The Maryland-based HHMI is a science foundation dedicated to progressing biomedical research, and its newly introduced international program aims to develop scientific talent worldwide.

In partnership with the Bill and Melinda Gates Foundation, the Wellcome Trust (London) and the Calouste Gulbenkian Foundation (Portugal), HHMI’s program awards each appointed scholar $US650,000 over the course of five years.

Professor Lister said the award would deliver strong long-term funding to support a range of new research programs in his lab aimed at understanding and manipulating the epigenome in health and disease states.

“This award allows us to conduct longer-term research projects that can be more challenging to undertake in conventional shorter-term grant funding cycles, and it provides us with the flexibility to explore new ideas and research directions,” he said.

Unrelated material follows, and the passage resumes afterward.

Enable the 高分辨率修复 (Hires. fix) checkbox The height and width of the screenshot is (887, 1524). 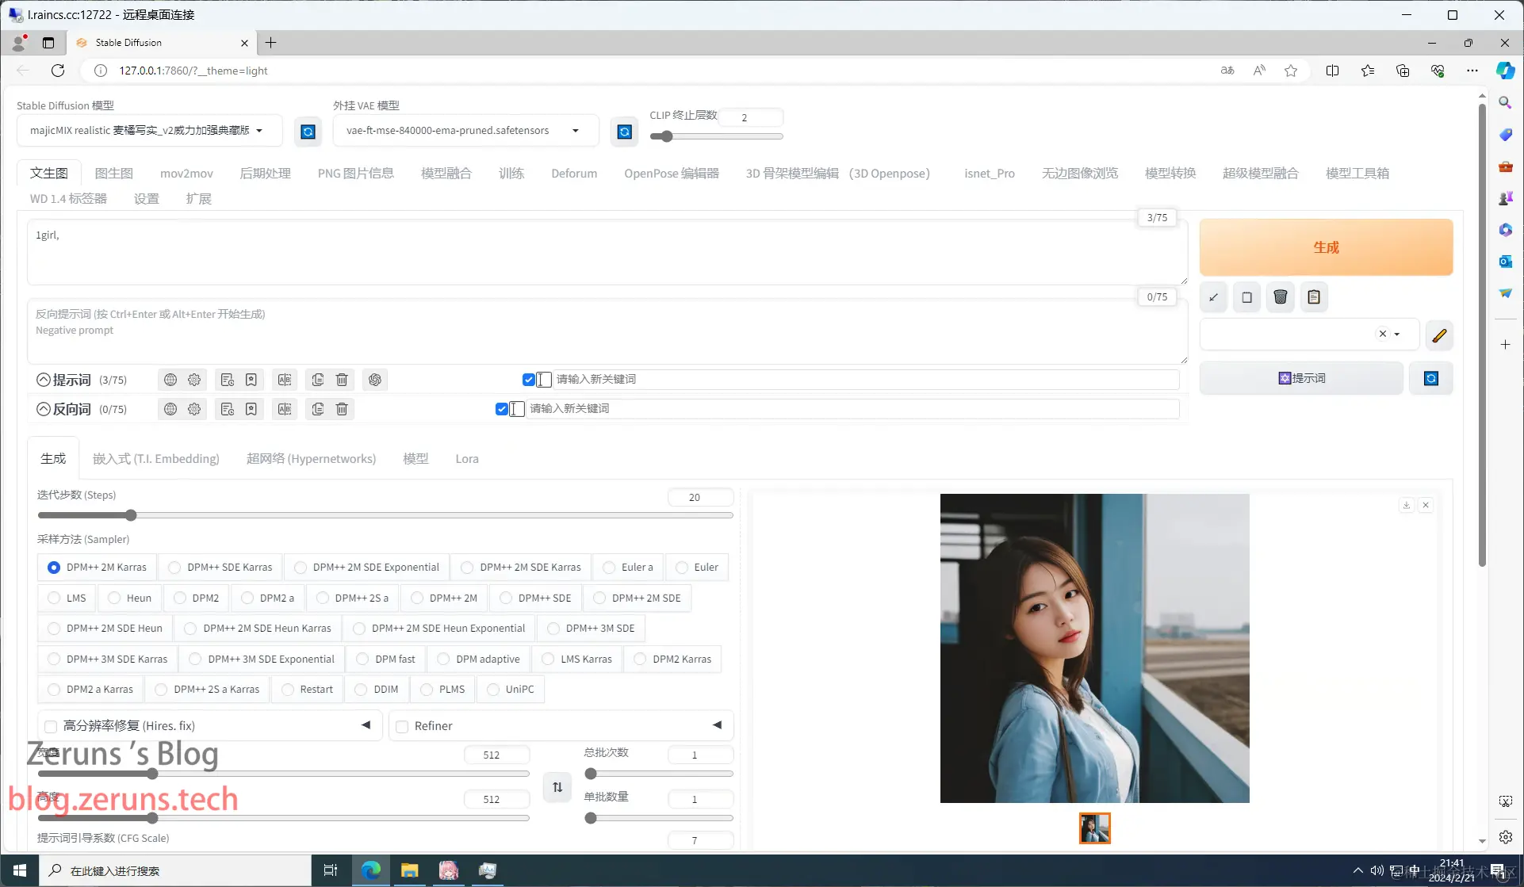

“Furthermore, it will provide new opportunities to interact and collaborate with other HHMI scientists from around the world.”

Professor Lister is known for his work in mapping the epigenome – the millions of chemical tags added to the DNA of genomes, in various locations that can control whether nearby genes are turned on or off.

His research has shed light on the patterns and roles of these epigenome tags, which are critical for cellular function and the growth of humans, animals and plants.

“If you were to imagine the DNA as a musical instrument, the epigenome would be the sheet music that dictates which notes of the instrument are played,” Professor Lister said.

Previously, Professor Lister has been recognised in some of Australia’s highest scientific honours, including: the life scientist of the year (2014 Prime Minister’s Prizes for Science); the Ruth Stephens Gani medal for distinguished research in human genetics (2014 Australian Academy of Science); the 2015 Metcalf prize form the National Stem Cell Foundation of Australia, in acknowledgment of his leadership in stem cell research; and inclusion in the 2015 Knowledge Nation 100, a list of the country’s most influential visionaries, intellects and game changers.